Re: [DISCUSSION] Cache Pre Priming

2019-08-20 Thread tao li
hi Akash,
  Before development, we need to know how much improvement can be made to 
queries by caching part of the index in advance.
  We need to compare the first and second query and analyze them. We need 
to find time differences for several important steps.
  It can analyze the performance improvement that can be brought by caching 
part of the index in advance.

On 2019/08/15 12:03:09, Akash Nilugal  wrote: 
> Hi Community,
> 
> Currently, we have an index server which basically helps in distributed
> caching of the datamaps in a separate spark application.
> 
> The caching of the datamaps in index server will start once the query is
> fired on the table for the first time, all the datamaps will be loaded
> 
> if the count(*) is fired and only required will be loaded for any filter
> query.
> 
> 
> Here the problem or the bottleneck is, until and unless the query is fired
> on table, the caching won’t be done for the table datamaps.
> 
> So consider a scenario where we are just loading the data to table for
> whole day and then next day we query,
> 
> so all the segments will start loading into cache. So first time the query
> will be slow.
> 
> 
> What if we load the datamaps into cache or preprime the cache without
> waititng for any query on the table?
> 
> Yes, what if we load the cache after every load is done, what if we load
> the cache for all the segments at once,
> 
> so that first time query need not do all this job, which makes it faster.
> 
> 
> Here i have attached the design document for the pre-priming of cache into
> index server.

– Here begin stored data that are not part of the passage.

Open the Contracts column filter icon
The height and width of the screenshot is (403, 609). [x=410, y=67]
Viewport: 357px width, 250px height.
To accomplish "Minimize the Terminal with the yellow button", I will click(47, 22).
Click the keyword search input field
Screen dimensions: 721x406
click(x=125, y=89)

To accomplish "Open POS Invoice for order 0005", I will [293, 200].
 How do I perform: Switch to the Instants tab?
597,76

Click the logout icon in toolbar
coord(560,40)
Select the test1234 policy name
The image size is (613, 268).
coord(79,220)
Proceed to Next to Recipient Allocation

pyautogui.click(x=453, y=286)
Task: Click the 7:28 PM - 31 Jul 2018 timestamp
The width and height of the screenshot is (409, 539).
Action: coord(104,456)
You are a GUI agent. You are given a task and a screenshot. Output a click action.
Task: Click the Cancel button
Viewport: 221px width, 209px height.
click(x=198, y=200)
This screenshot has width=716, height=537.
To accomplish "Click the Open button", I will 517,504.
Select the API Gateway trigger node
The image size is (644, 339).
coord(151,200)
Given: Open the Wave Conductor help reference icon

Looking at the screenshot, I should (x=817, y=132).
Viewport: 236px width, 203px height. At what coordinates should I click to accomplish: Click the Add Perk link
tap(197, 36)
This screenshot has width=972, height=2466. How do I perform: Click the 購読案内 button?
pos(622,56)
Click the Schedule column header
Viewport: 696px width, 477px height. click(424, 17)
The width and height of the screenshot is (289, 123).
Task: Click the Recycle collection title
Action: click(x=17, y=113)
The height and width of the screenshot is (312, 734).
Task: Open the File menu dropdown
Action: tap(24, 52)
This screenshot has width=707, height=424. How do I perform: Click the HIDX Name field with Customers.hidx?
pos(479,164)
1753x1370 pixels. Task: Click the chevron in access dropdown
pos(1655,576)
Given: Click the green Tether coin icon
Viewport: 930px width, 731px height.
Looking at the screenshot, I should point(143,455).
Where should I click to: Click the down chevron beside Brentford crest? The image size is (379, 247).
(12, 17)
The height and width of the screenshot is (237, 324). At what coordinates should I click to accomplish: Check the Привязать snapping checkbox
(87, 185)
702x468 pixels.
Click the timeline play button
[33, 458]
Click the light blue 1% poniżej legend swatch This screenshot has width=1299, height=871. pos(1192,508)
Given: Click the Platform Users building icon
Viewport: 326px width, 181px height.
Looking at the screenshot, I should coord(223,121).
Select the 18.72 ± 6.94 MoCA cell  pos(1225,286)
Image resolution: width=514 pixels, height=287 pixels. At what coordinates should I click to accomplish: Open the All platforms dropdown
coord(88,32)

Please have a look at it
> 
> and any suggestions or inputs on this are most welcomed.
> 
> 
> https://drive.google.com/file/d/1YUpDUv7ZPUyZQQYwQYcQK2t2aBQH18PB/view?usp=sharing
> 
> 
> 
> Regards,
> 
> Akash R Nilugal
> 


Re: [DISCUSSION] Cache Pre Priming

2019-08-20 Thread tao li
  hi Akash, 
I have a few questions. 
1. About the ways to Pre-Prime: there are 2 ways. one is cache when data 
loading, another is when the cace server started. 
i think the latter is not desirable,because of load cache may take more 
it can course the cache server long time no response. For the first type need 
some data support. it may take more time then data loading cache the index 
data. Although threads are started, there will still be a lot of IO and 
computing overhead.It may slow down the data loading speed. so the first type 
need some detail data, How big is the data index file?How much impact does it 
have on loading? 
Should we provide a third way, the way of interface triggers? 
User-triggered cache loading can be provided. Users can specify when the system 
is free, such as triggering loading late at night. 
 2.About Configuration 
 Could you please give an example of the use of 
carbon.index.server.pre.prime. 
 3.About Datamap Table Loading or Child Table Loading to Cache 
  i think this point is very important, more detailed description is 
needed. such as the update and delete happen, how about the cache change. when 
drop or create new mv how about the cache changed?etc. 
  4.About Rebuild Command 
  what do we need to do when use this command, first clear the cache data, 
then loading the cache again? does this command can be executed many times。 
  5. About Compaction 
  Does like the rebuild before,we need to decide which cache should be 
clear and another segments's cache need be loaded?
On 2019/08/15 12:03:09, Akash Nilugal  wrote: 
> Hi Community,
> 
> Currently, we have an index server which basically helps in distributed
> caching of the datamaps in a separate spark application.
> 
> The caching of the datamaps in index server will start once the query is
> fired on the table for the first time, all the datamaps will be loaded
> 
> if the count(*) is fired and only required will be loaded for any filter
> query.
> 
> 
> Here the problem or the bottleneck is, until and unless the query is fired
> on table, the caching won’t be done for the table datamaps.
> 
> So consider a scenario where we are just loading the data to table for
> whole day and then next day we query,
> 
> so all the segments will start loading into cache. So first time the query
> will be slow.
> 
> 
> What if we load the datamaps into cache or preprime the cache without
> waititng for any query on the table?
> 
> Yes, what if we load the cache after every load is done, what if we load
> the cache for all the segments at once,
> 
> so that first time query need not do all this job, which makes it faster.
> 
> 
> Here i have attached the design document for the pre-priming of cache into
> index server. Please have a look at it
> 
> and any suggestions or inputs on this are most welcomed.
> 
> 
> https://drive.google.com/file/d/1YUpDUv7ZPUyZQQYwQYcQK2t2aBQH18PB/view?usp=sharing
> 
> 
> 
> Regards,
> 
> Akash R Nilugal
>